Though largely overshadowed by the continuing North-South negotiations, there has been quite a flurry of activity in recent weeks among the rebel groups of Sudan’s restive Darfur region. Unfortunately, much of the news currently emerging from Darfur offers a bleak picture of the ongoing peace negotiations in Doha and an even bleaker picture of the prospects for a political deal between Sudan’s ruling National Congress Party, or NCP, and the rebels not currently taking part in the negotiations.
The Justice and Equality Movement, or JEM, continues to negotiate with the international mediation team in Doha on the terms of its re-engagement in peace talks with the government of Sudan. According to the most recent Small Arms Survey, however, “Many believe JEM returned to Doha for reasons unrelated to a peace agreement: namely to seize the spotlight from the LJM; to attempt to portray Khartoum as the spoiler when it insists on ending Doha without a comprehensive peace agreement; and to seek a way of getting its chairman, Khalil Ibrahim, back to Darfur.” JEM’s mixed motives may also be reflected in its continued attempts to court additional allies and supporters, both inside and outside of Darfur, as well as its reported instigation of violent clashes, such as the recent ambush in South Darfur of a government fuel convoy allegedly carried out by JEM.

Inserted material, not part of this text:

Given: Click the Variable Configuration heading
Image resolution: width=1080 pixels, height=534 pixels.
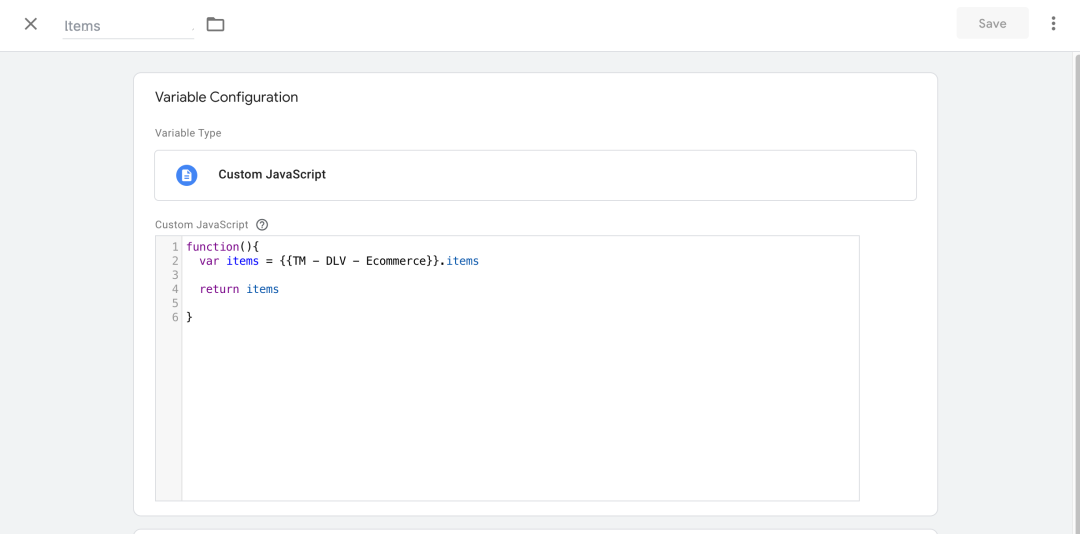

As for those outside of Doha, such as the two main branches of Sudan Liberation Army, one led by Abdel Wahid (SLA-AW) and the other by Minni Minnawi (SLA-MM), they seem to be moving even further from the negotiating table. Abdel Wahid continues to refuse to participate in the negotiations, choosing instead to tour the east African capitals and conduct “consultations” with the SLA diaspora before a larger meeting in Paris takes place in the next few weeks on how to achieve peace in Darfur. Yet at the same time, SLA-AW continues to recruit new groups to join the rebellion and to foment tensions in the Darfur IDP camps between those who support Abdel Wahid and those who support engaging in negotiations.
SLA-MM has recently moved onto the fringes as well. Minnawi, who was the only rebel leader to sign the Darfur Peace Agreement, or DPA, in 2006, has reportedly become completely disillusioned with the government of late, even going so far as to take up residence in Juba. In November, Minnawi rejected the security arrangements accord signed with Khartoum the previous month, saying that the government was trying to abandon the DPA. Since then, Minnawi has been stripped of his chairmanship of the Darfur Transitional Authority by President Bashir, and his forces have been declared “enemies” of the Sudanese armed forces.
To varying degrees, each of these situations raises interesting questions about the extent to which the rebel groups hold responsibility for the elusiveness of peace in Darfur. There is no doubt whatsoever that the NCP has been guilty of the manipulation of peace processes and of foot-dragging on implementation, giving the rebel groups every reason to distrust the government and its motives. At what point, however, should the international community hold the rebel groups accountable? At what point do they become spoilers?